Le definizioni dell’arte secondo i filosofi del passato


La riflessione filosofica sull’arte ha radici antiche. Platone (427-347 a.C.), ne La Repubblica e in Ione, la considerava un’imitazione del reale, inferiore alla conoscenza delle idee: essendo “copia” di un mondo già imperfetto, l’arte non poteva raggiungere la vera conoscenza. Aristotele (384-322 a.C.), nella Poetica, la definì come rappresentazione capace di suscitare catharsis (purificazione emotiva), evidenziando il potere liberatorio dell’esperienza artistica. Immanuel Kant (1724-1804), nella Critica del Giudizio, la collegò a un giudizio estetico disinteressato, basato sul puro piacere del bello, non vincolato da interessi pratici o morali.
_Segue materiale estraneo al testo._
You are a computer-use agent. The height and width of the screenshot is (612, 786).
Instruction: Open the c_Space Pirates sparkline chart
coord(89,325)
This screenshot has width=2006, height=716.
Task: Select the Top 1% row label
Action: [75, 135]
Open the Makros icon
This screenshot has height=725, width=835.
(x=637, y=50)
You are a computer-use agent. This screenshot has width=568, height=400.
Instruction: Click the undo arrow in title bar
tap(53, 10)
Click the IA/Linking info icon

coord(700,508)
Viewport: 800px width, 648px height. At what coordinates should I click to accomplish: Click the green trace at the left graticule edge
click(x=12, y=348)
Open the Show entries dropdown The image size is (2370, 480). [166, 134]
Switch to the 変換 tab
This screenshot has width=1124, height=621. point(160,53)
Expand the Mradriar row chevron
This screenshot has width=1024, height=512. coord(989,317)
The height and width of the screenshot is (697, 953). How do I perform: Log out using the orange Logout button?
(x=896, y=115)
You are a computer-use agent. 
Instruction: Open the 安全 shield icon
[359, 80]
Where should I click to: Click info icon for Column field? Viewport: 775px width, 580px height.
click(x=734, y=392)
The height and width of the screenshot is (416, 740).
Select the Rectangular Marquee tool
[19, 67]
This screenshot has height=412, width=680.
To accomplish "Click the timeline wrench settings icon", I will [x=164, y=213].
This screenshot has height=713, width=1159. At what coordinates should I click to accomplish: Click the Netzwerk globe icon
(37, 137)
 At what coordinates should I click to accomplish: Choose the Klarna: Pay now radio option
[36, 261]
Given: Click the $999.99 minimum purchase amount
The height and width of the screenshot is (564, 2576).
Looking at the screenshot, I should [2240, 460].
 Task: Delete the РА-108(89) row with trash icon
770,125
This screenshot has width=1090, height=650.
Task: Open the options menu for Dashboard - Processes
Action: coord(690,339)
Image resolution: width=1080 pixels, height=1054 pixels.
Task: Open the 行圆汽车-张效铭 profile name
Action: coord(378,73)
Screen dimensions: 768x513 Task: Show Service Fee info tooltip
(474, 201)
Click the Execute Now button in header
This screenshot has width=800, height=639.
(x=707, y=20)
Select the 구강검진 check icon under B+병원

Georg Wilhelm Friedrich Hegel (1770-1831), nelle Lezioni sull’Estetica, la vide come manifestazione dello Spirito Assoluto, espressione dell’evoluzione culturale dell’umanità (il bello esiste solo nella creatività umana, più che nella natura). Arthur Schopenhauer (1788-1860), in Il mondo come volontà e rappresentazione, considerò l’arte un mezzo per liberarci temporaneamente dalla volontà, fonte di sofferenza, donando un momento di distacco dai desideri. Friedrich Nietzsche (1844-1900), ne La nascita della tragedia, ne sottolineò la natura duale, frutto di impulsi apollinei (ordine, misura) e dionisiaci (caos, passione), capaci di svelare la complessità dell’esistenza.